Breathing Exercise 呼吸练习

Breathing for Team Sports Focus 团队运动专注呼吸练习

Box breathing used in brief breaks during team sports — half-time, time-outs, set pieces — resets decision-making clarity, reduces reactive aggression, and restores tactical awareness under pressure.

在团队运动的短暂休息时使用箱式呼吸——中场、暂停、定位球——能重置决策清晰度、减少反应性攻击行为并恢复压力下的战术意识。

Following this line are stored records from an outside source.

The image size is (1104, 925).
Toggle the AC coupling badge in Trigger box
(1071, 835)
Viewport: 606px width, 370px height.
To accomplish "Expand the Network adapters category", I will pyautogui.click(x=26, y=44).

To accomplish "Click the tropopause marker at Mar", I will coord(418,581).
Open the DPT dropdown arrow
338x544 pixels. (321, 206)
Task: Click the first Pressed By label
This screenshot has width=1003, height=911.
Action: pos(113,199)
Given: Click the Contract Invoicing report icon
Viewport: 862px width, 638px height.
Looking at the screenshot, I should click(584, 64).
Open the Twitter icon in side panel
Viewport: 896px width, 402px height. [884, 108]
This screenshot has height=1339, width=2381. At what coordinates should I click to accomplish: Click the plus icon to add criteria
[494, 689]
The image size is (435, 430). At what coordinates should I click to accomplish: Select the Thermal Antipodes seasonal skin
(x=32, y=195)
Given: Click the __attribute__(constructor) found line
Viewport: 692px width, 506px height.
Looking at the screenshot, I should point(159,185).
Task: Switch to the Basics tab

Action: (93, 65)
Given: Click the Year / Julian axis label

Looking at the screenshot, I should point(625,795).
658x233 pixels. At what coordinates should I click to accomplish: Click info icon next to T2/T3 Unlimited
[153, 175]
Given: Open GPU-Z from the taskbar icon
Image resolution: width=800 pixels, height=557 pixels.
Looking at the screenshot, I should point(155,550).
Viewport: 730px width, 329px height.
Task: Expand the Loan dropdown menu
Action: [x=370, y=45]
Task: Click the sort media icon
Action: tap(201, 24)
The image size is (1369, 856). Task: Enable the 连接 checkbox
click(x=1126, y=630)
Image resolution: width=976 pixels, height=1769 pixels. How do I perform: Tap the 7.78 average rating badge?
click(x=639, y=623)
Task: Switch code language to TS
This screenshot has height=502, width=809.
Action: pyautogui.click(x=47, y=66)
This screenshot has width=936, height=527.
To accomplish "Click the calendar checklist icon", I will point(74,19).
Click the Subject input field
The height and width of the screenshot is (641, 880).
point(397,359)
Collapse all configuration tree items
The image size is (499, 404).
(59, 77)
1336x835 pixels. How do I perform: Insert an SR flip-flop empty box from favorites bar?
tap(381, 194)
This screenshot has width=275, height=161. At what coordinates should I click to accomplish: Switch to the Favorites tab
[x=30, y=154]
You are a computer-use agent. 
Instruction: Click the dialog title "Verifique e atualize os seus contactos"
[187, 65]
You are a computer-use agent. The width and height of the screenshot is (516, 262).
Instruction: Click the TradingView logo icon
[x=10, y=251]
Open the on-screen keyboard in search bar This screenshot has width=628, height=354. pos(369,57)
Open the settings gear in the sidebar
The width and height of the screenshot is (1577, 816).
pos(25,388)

Expert Consensus — Clinical practice 专家共识 — 临床实践

4s inhale · 4s hold · 4s exhale

吸气 4秒 · 屏息 4秒 · 呼气 4秒

Open full practice → 打开完整练习 →

How to Practice

  1. During any break in play — time-out, half-time, or set piece — find a momentary pause and lower your shoulders.
  2. Inhale through your nose for 4 seconds, focusing only on your breath and nothing else.
  3. Hold at the top for 4 seconds. Use this moment to visualise one key tactical cue for the next phase of play.
  4. Exhale through your mouth for 4 seconds, releasing tension from your jaw and hands.
  5. Even 2–3 cycles in 30 seconds is enough to reset focus and reduce reactive decision-making.

如何练习

  1. 在任何比赛间隙——暂停、中场或定位球——找到片刻停顿并放低肩膀。
  2. 用鼻腔吸气4秒,只专注于呼吸,其他什么都不想。
  3. 在顶部屏息4秒。利用这一刻在脑中演练下一阶段比赛的一个关键战术提示。
  4. 用嘴呼气4秒,释放下颌和双手的紧张感。
  5. 即使在30秒内只做2–3个循环,也足以重置专注力并减少反应性决策。